— Task material —

============

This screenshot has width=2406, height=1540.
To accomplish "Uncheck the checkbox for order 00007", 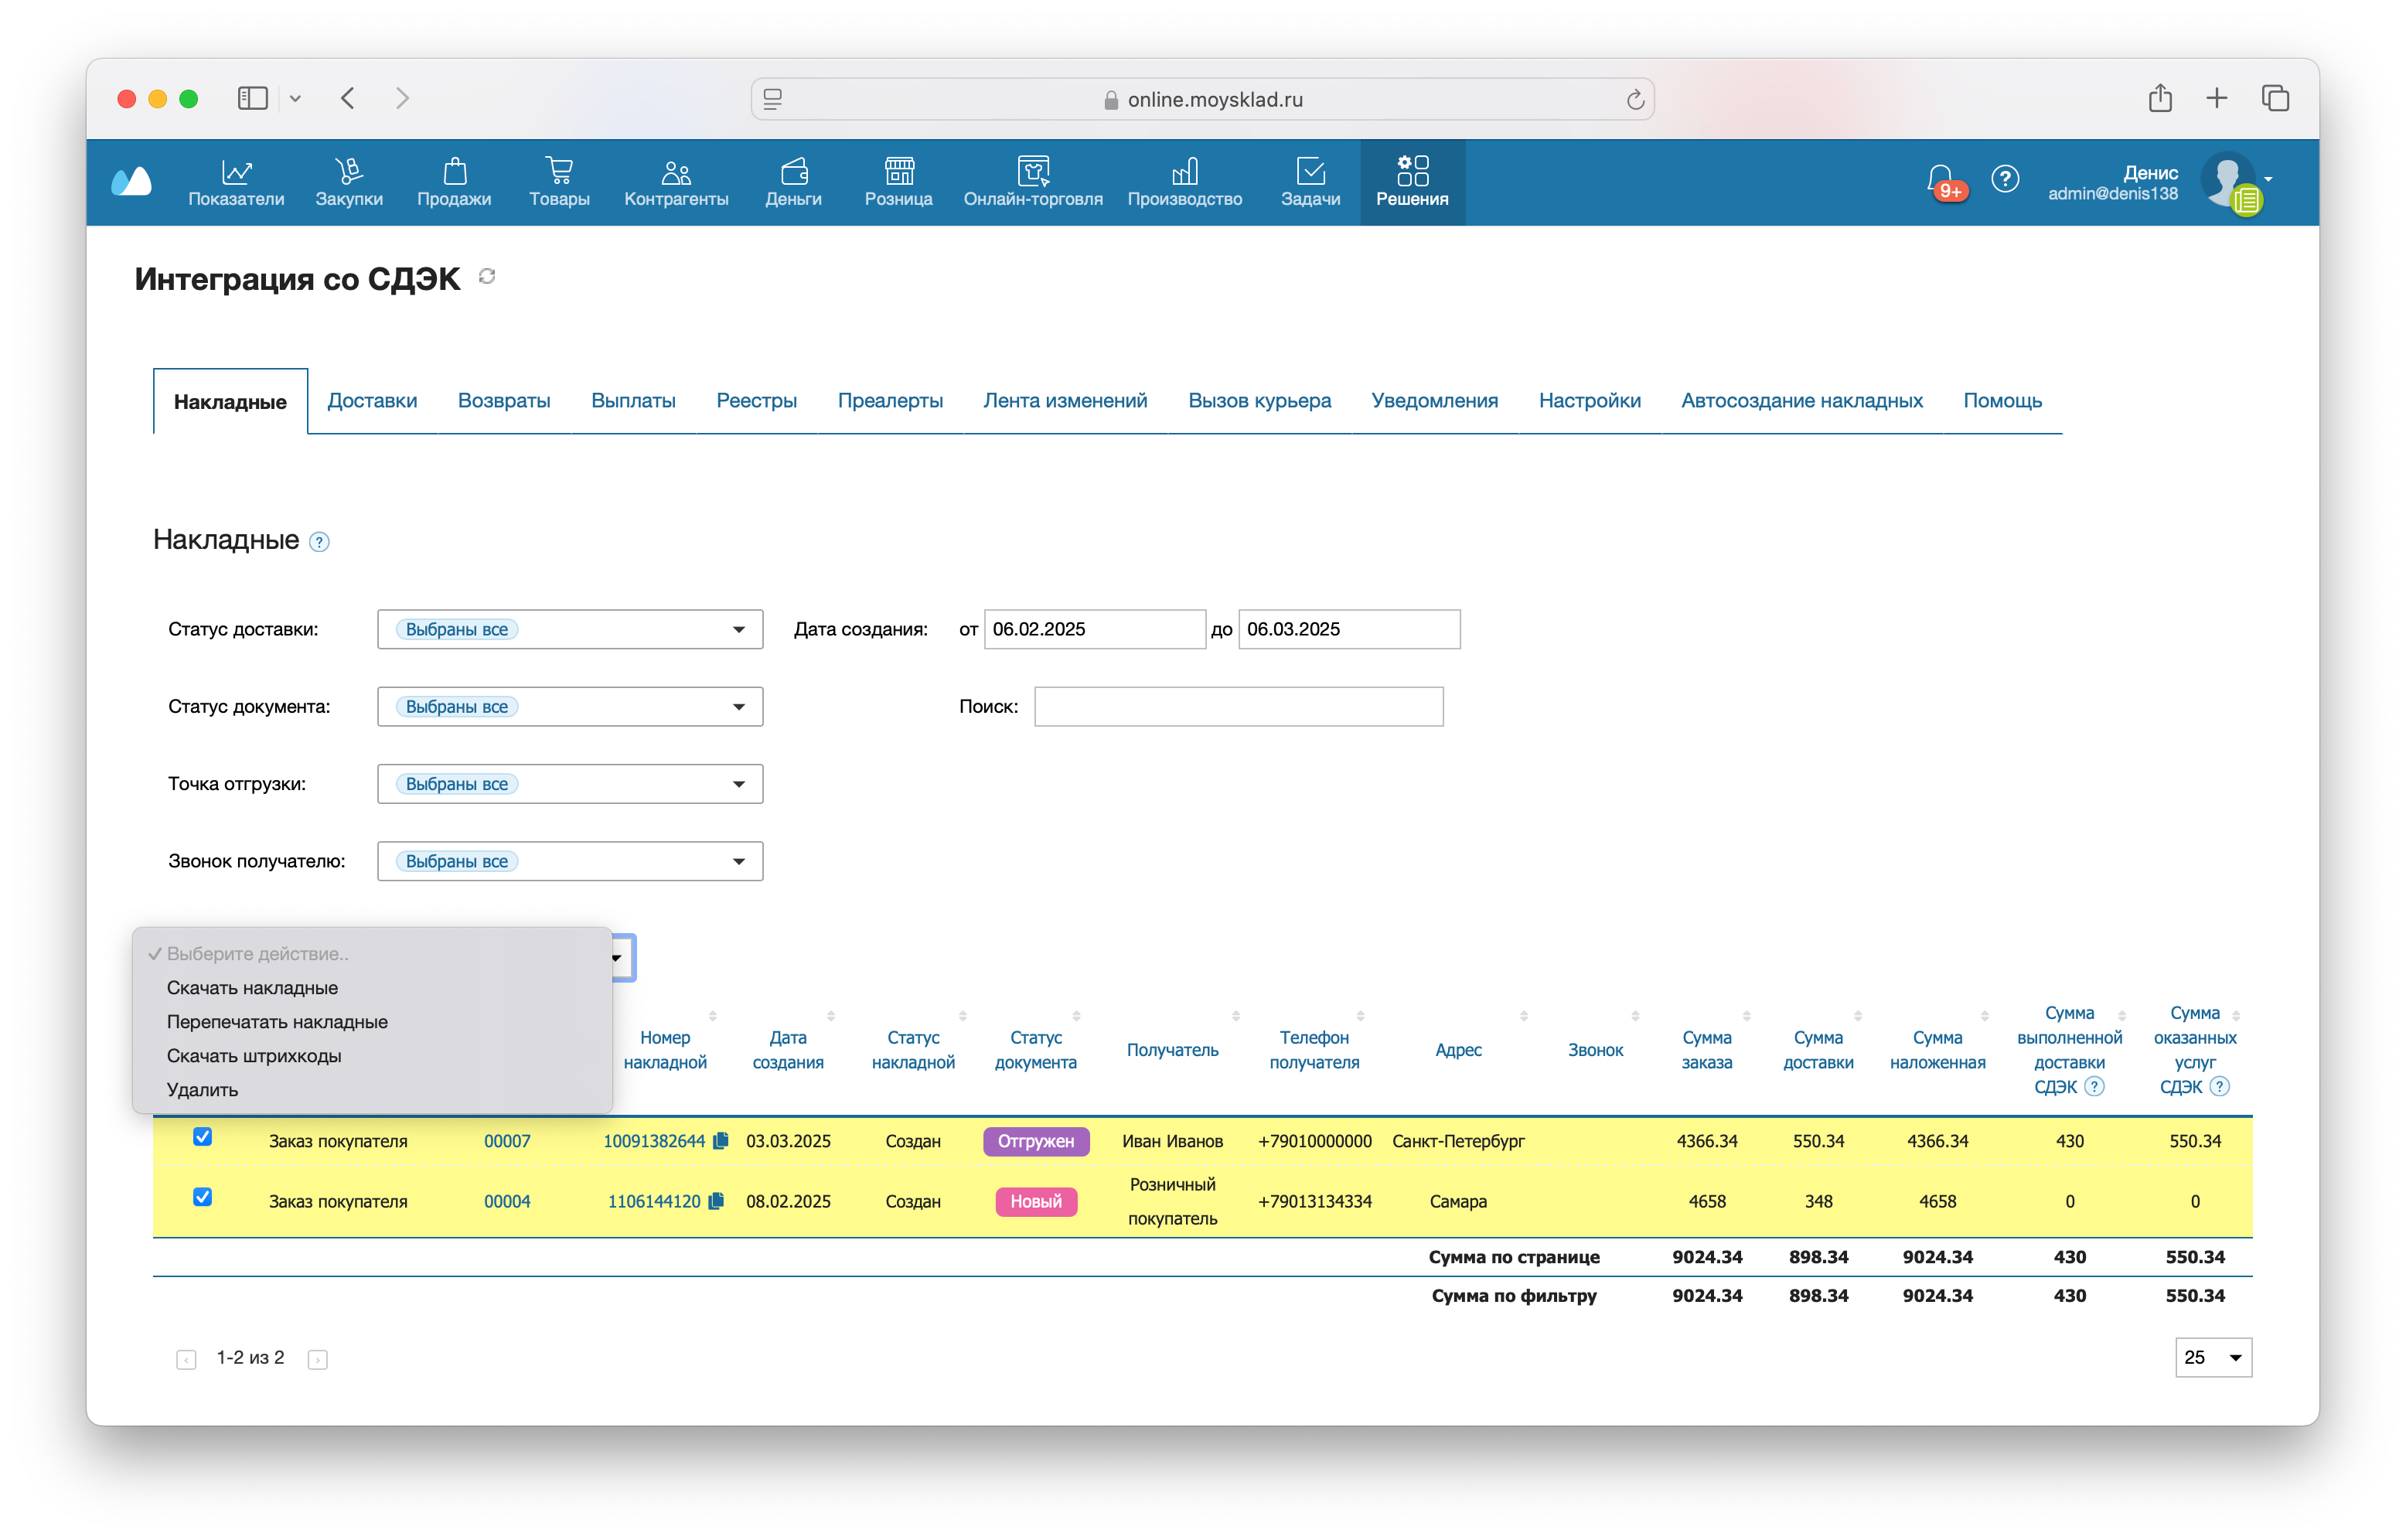I will point(202,1137).
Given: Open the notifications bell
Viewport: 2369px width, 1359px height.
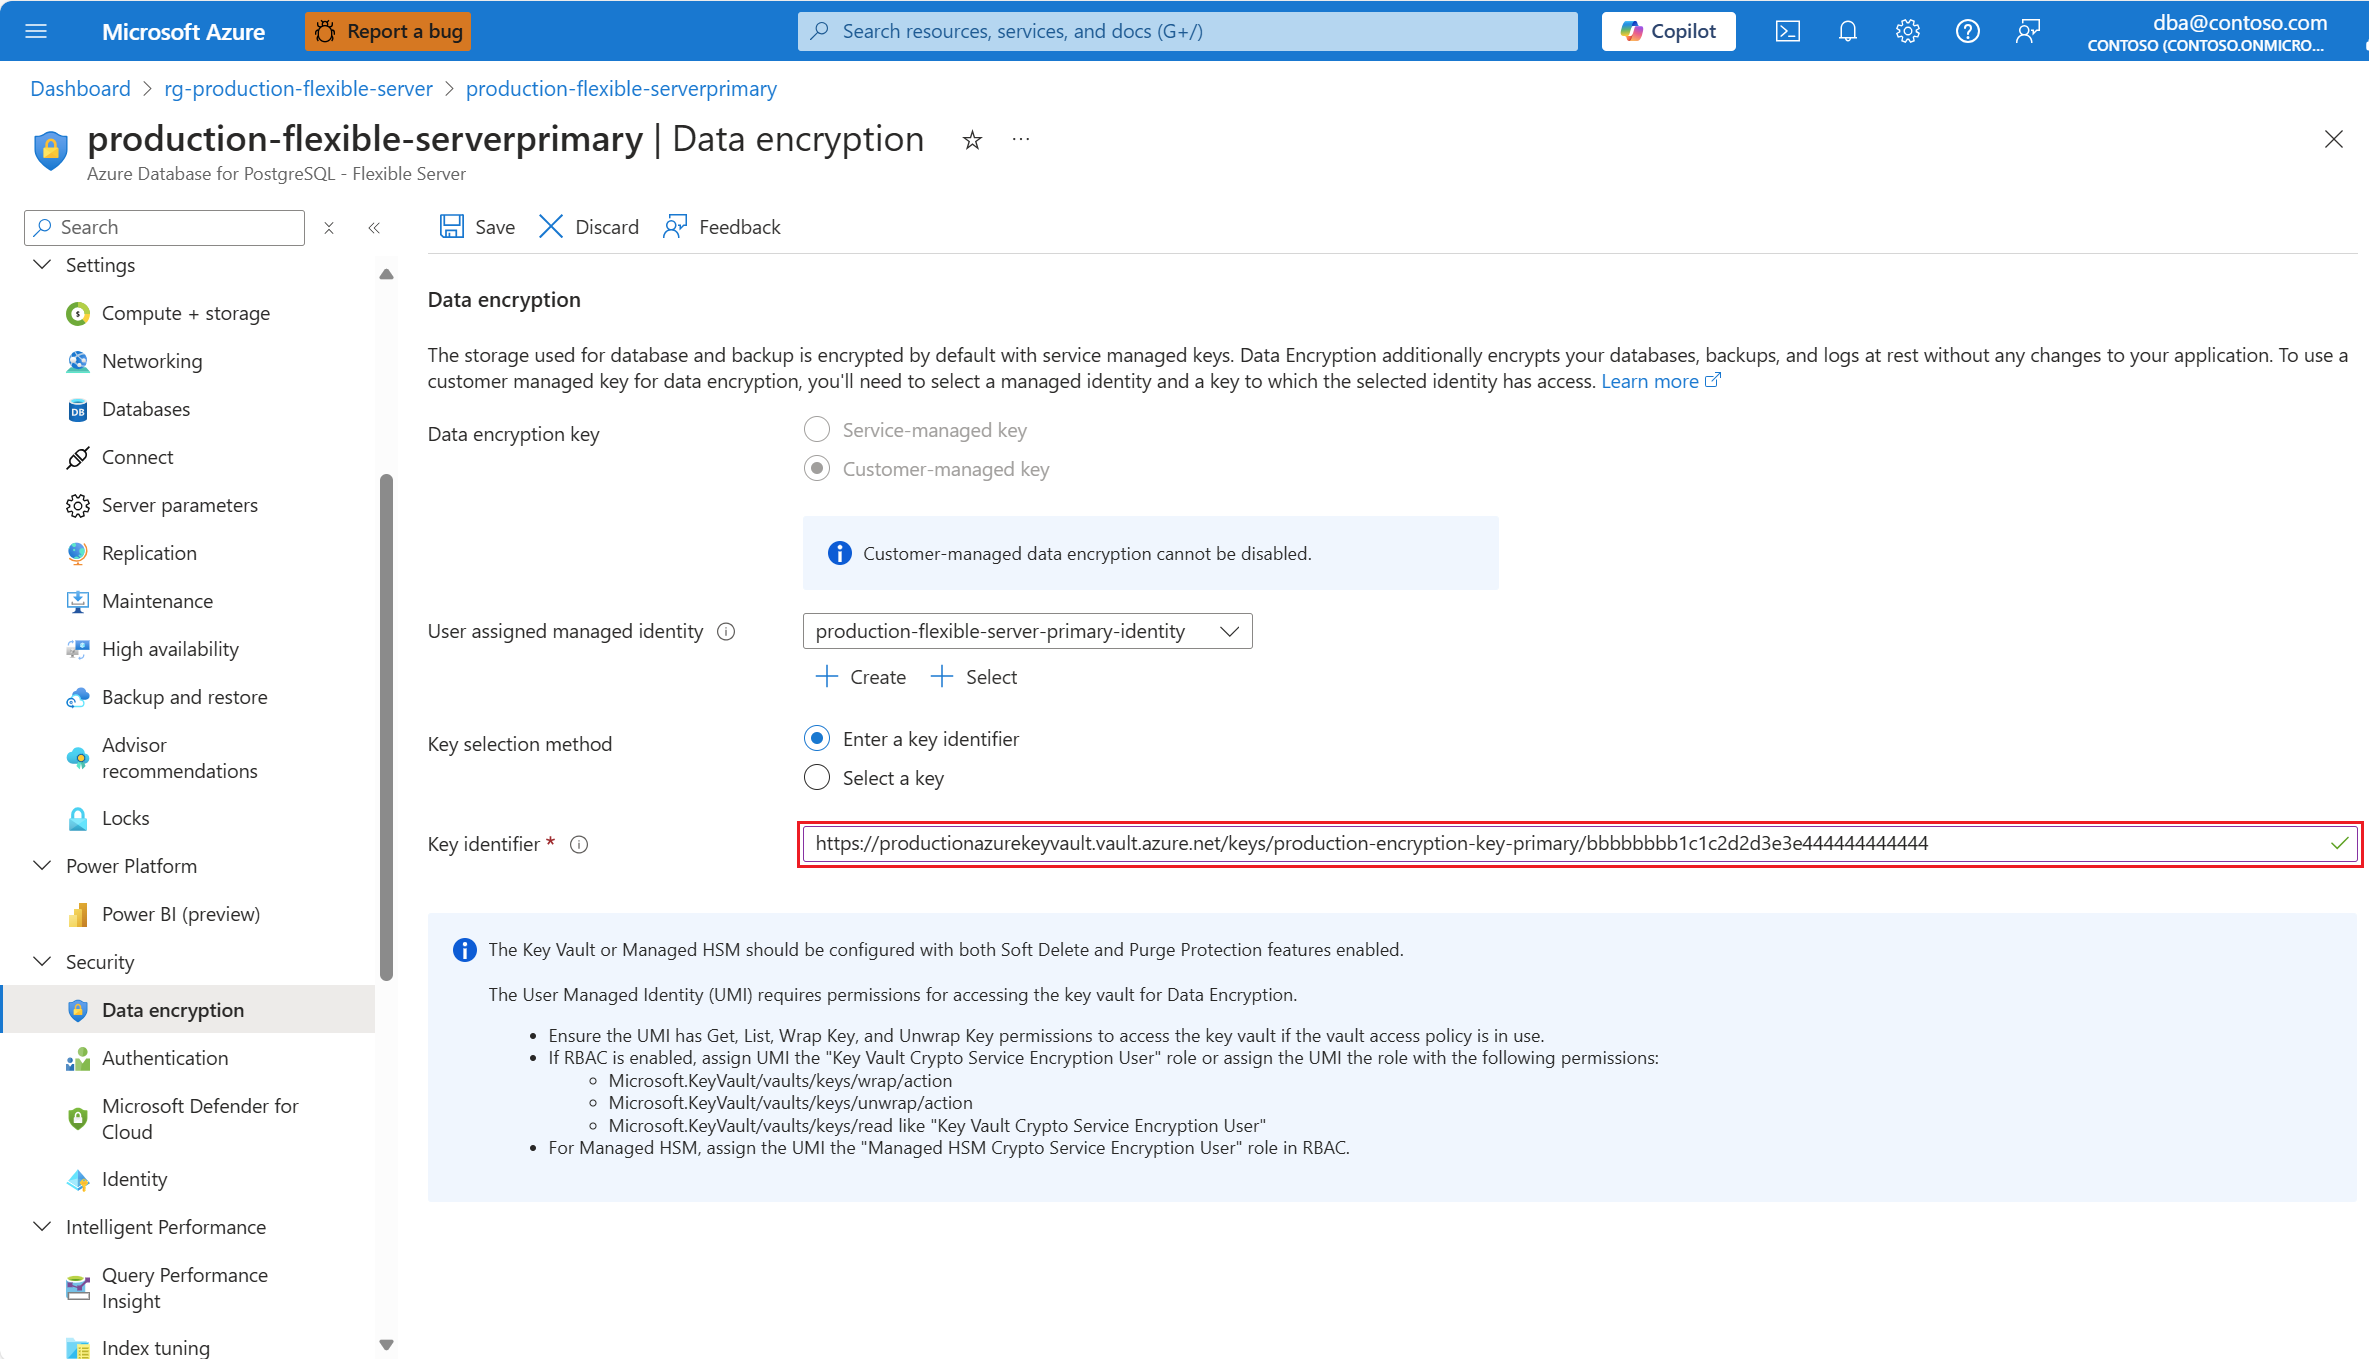Looking at the screenshot, I should (1847, 31).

============

— Exercise goal —
Which lines fall between the one containing "Given: Open the notifications bell" and the last line of the listing, both included? Give them again exactly, without the pictures.

— Expected answer —
Given: Open the notifications bell
Viewport: 2369px width, 1359px height.
Looking at the screenshot, I should (1847, 31).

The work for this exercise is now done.